(Set task) Copy out the rows below word for word, from the line containing "is (1456, 814)." through the line containing "coordinates (1064, 794).", including both of those lines.

— start of Records provided —

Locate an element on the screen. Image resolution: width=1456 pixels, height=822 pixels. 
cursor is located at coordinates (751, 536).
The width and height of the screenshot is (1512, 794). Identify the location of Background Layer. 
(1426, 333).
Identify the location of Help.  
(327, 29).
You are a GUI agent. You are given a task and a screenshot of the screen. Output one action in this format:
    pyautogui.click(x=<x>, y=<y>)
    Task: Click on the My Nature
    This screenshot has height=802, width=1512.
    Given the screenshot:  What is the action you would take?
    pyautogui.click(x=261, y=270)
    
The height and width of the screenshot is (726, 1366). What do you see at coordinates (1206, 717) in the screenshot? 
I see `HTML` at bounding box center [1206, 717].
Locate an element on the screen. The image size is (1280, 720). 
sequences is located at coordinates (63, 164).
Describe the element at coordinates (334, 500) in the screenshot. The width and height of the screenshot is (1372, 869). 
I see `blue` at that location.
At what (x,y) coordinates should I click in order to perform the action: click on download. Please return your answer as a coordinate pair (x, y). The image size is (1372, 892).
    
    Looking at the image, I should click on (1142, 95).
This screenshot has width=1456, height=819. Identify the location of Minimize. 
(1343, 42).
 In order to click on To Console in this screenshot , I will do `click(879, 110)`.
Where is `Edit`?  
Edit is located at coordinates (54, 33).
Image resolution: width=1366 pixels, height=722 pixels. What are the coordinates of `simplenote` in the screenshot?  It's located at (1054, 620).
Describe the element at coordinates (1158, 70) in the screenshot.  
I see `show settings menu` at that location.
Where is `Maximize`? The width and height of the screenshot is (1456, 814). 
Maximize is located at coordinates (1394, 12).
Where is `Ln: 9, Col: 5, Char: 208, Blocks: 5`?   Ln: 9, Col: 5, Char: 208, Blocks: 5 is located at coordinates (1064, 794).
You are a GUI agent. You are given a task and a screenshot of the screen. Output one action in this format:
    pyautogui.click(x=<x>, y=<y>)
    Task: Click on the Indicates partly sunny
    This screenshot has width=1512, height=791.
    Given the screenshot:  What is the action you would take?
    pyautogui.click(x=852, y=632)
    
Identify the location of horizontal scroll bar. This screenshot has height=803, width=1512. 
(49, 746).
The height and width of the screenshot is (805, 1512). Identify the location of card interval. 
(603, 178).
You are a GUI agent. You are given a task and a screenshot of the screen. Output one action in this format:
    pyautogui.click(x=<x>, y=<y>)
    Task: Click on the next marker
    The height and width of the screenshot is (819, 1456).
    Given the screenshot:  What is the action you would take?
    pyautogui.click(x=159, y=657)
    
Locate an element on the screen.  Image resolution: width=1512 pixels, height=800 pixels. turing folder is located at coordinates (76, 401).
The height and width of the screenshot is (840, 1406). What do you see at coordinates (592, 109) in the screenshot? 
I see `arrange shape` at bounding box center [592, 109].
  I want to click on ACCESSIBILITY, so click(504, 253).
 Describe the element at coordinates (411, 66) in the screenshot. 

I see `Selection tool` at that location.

— end of Records provided —

(Finished answer)
Where is `Maximize`? The width and height of the screenshot is (1456, 814). 
Maximize is located at coordinates (1394, 12).
Where is `Ln: 9, Col: 5, Char: 208, Blocks: 5`?   Ln: 9, Col: 5, Char: 208, Blocks: 5 is located at coordinates (1064, 794).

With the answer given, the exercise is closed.